In this lab, you'll delve into the advanced concept of Retriever-Augmented Generation (RAG), a cutting-edge approach in natural language processing that synergistically combines the powers of retrieval and generation. You will explore how to effectively retrieve relevant information from a large dataset and then use a state-of-the-art sequence-to-sequence model to generate precise answers to complex questions. By integrating tools such as the Dense Passage Retriever (DPR) and the GPT2 model for generation, this lab will equip you with the skills to build a sophisticated question-answering system that can find and synthesize information on-the-fly. Through hands-on coding exercises and implementations, you will gain practical experience in handling real-world NLP challenges, setting up a robust natural language processing (NLP) pipeline, and fine-tuning models to enhance their accuracy and relevance.


## Objectives


- **Understand the concept and components:** Grasp the fundamentals of Retriever-Augmented Generation (RAG), focusing on how retrieval and generation techniques are combined in natural language processing (NLP).
- **Implement Dense Passage Retriever (DPR):** Learn to set up and use DPR to efficiently retrieve documents from a large dataset, which is crucial for feeding relevant information into generative models.
- **Integrate sequence-to-sequence models:** Explore integrating sequence-to-sequence models such as GPT2 to generate answers based on the contexts provided by DPR, enhancing the accuracy and relevance of responses.
- **Build a Question-Answering System:** Gain practical experience by developing a question-answering system that utilizes both DPR and GPT2, mimicking real-world applications.
- **Fine-tune and optimize NLP models:** Acquire skills in fine-tuning and optimizing NLP models to improve their performance and suitability for specific tasks or datasets.
- **Use professional NLP tools:** Get familiar with using advanced NLP tools and libraries, such as Hugging Face’s transformers and dataset libraries, to implement sophisticated NLP solutions.


In this lab, you'll use several libraries tailored for natural language processing, data manipulation, and efficient computation:

- **[wget](https://pypi.org/project/wget/)**: Used to download files from the internet, essential for fetching datasets or pretrained models.

- **[torch](https://pytorch.org/)**: PyTorch library, fundamental for machine learning and neural network operations, provides GPU acceleration and dynamic neural network capabilities.

- **[numpy](https://numpy.org/)**: A staple for numerical operations in Python, used for handling arrays and matrices.

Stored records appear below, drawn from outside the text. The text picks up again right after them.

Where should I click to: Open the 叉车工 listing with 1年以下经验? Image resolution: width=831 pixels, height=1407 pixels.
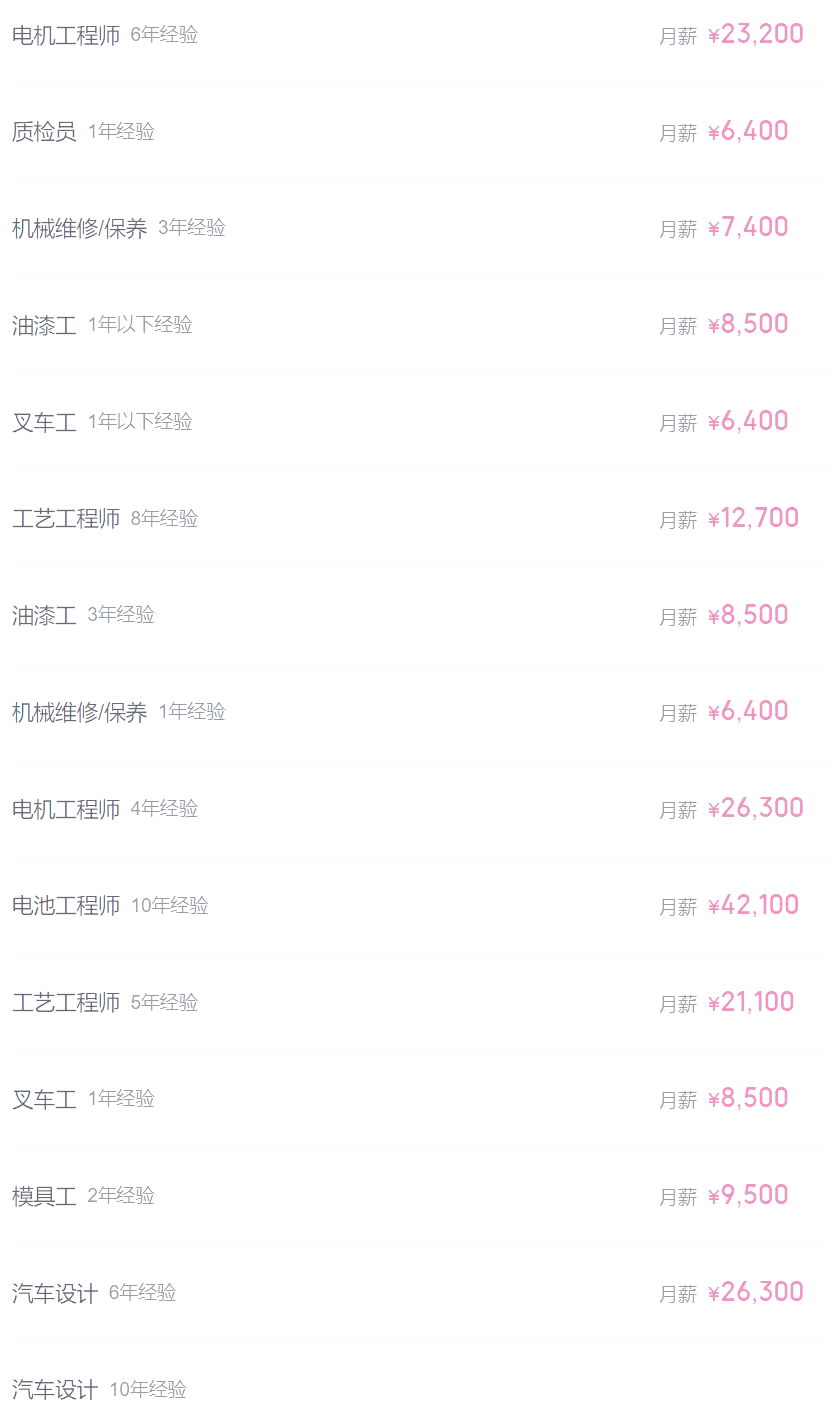(44, 423)
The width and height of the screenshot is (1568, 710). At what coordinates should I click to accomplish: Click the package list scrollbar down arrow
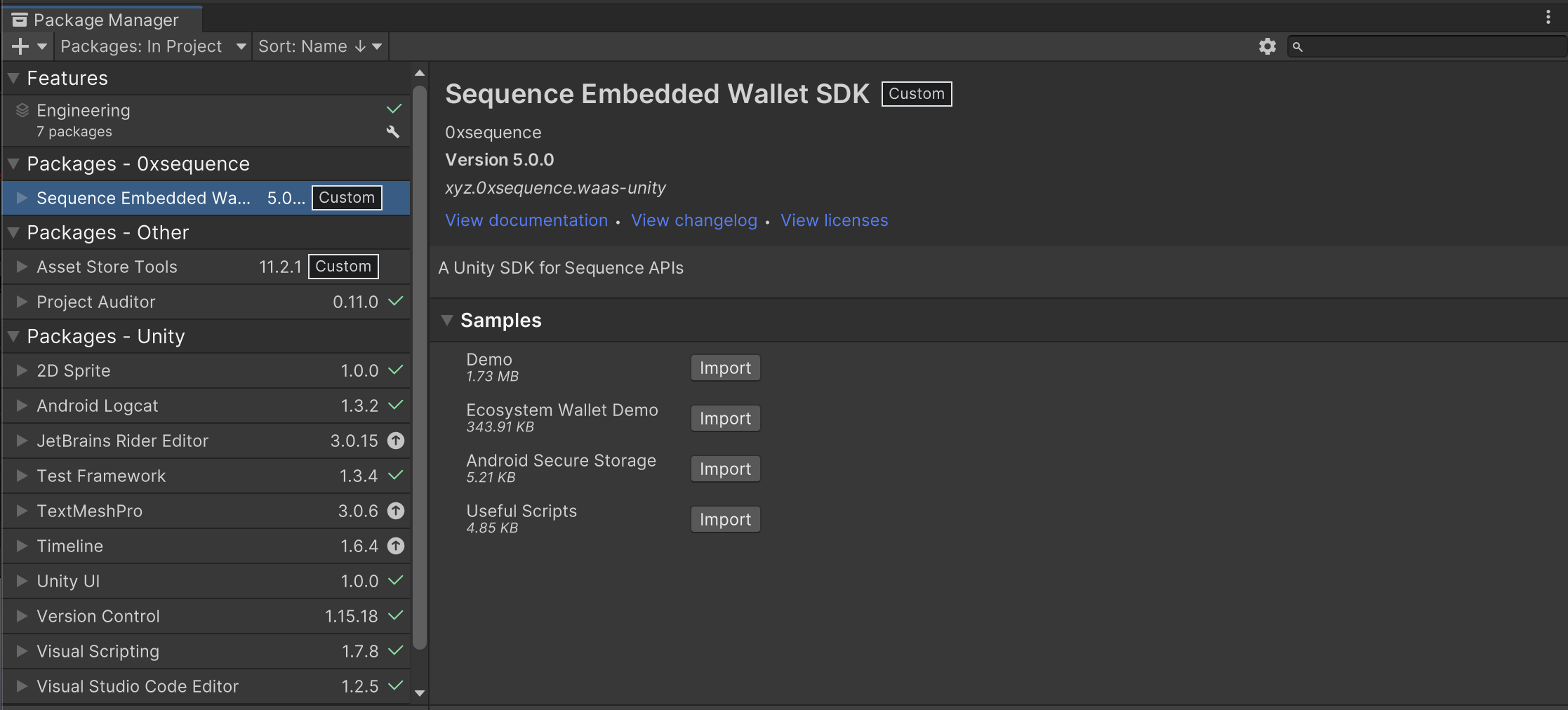420,693
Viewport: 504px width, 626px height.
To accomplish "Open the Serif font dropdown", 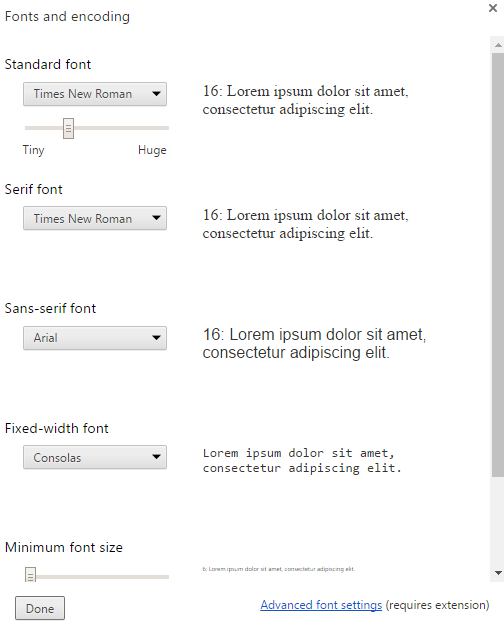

- **[faiss](https://github.com/facebookresearch/faiss)**: Specialized for efficient similarity search and clustering of dense vectors, crucial for information retrieval tasks.

- **[transformers](https://huggingface.co/transformers/)**: Offers a multitude of pretrained models for a variety of NLP tasks, for example:
  
  **DPRQuestionEncoder**, **DPRContextEncoder**: Encode questions and contexts into vector embeddings for retrieval.

- **[tokenizers](https://huggingface.co/docs/tokenizers/)**: Tools that convert input text into numerical representations (tokens) compatible with specific models, ensuring effective processing and understanding by the models, for example:

  **[DPRQuestionEncoderTokenizer](https://huggingface.co/transformers/model_doc/dpr.html)**, **[DPRContextEncoderTokenizer](https://huggingface.co/transformers/model_doc/dpr.html)**: Convert text into formats suitable for their respective models, ensuring optimal performance for processing and generating text.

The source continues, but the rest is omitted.